Una maxi causa legale negli Stati Uniti punta il dito contro i produttori di un componente fondamentale degli HDD meccanici. Le aziende coinvolte sono TDK (che include Hutchinson, Magnecomp e SAE Magnetics) e NHK (tramite NAT Peripheral), accusate di aver fatto cartello sui prezzi dei gruppi di sospensione per ben 14 anni. Parliamo di quei meccanismi su cui sono montate le testine di lettura e scrittura dei dati: componenti piccoli ma assolutamente cruciali per il funzionamento di qualsiasi hard disk tradizionale. L’accusa, in sostanza, è che queste aziende abbiano concordato in modo illegale i prezzi, facendo lievitare i costi prima per i rivenditori e poi, a cascata, per chiunque abbia comprato un HDD in quel periodo.
Il lasso di tempo coperto dalla class action va dall’inizio del 2003 alla fine del 2016, quindi grossomodo fino al momento in cui gli SSD hanno iniziato a diffondersi in modo massiccio anche tra i consumatori normali. Possono partecipare sia privati sia aziende che in quegli anni hanno acquistato un’unità disco. La documentazione è stata raccolta dalla Corte del Northern District della California, che però ci tiene a precisare una cosa importante: al momento non è stata presa alcuna decisione su chi abbia ragione o torto, non esistono fondi stanziati e non c’è nessuna garanzia che ce ne saranno.

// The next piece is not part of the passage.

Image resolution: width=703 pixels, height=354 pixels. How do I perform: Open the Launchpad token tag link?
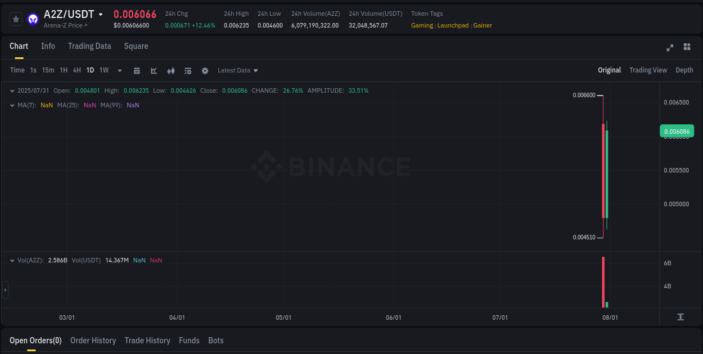[453, 25]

Detto altrimenti, il percorso è ancora tutto da costruire e l’esito resta incerto.
Come funziona la class action e chi è coinvolto
La meccanica delle class action americane prevede che, in questa fase, gli utenti non debbano fare nulla per rientrare automaticamente tra gli aventi diritto a un eventuale risarcimento. Chi volesse invece tirarsi fuori avrà tempo fino al 23 agosto per comunicare formalmente la propria rinuncia, attraverso una procedura di opt out. Trattandosi di componenti distribuiti su scala globale, non è escluso che iniziative simili possano partire anche in altre giurisdizioni, seguendo ovviamente iter differenti.
La portata della vicenda è davvero notevole. Secondo le stime, nel periodo preso in esame TDK e NHK avrebbero fornito i meccanismi di sospensione presenti in circa il 97% degli hard disk venduti sul mercato. Anche se i documenti della causa non li menzionano esplicitamente, è chiaro che la questione finisca per toccare anche i grandi nomi del settore: da Seagate a Western Digital, passando per Toshiba e altri produttori.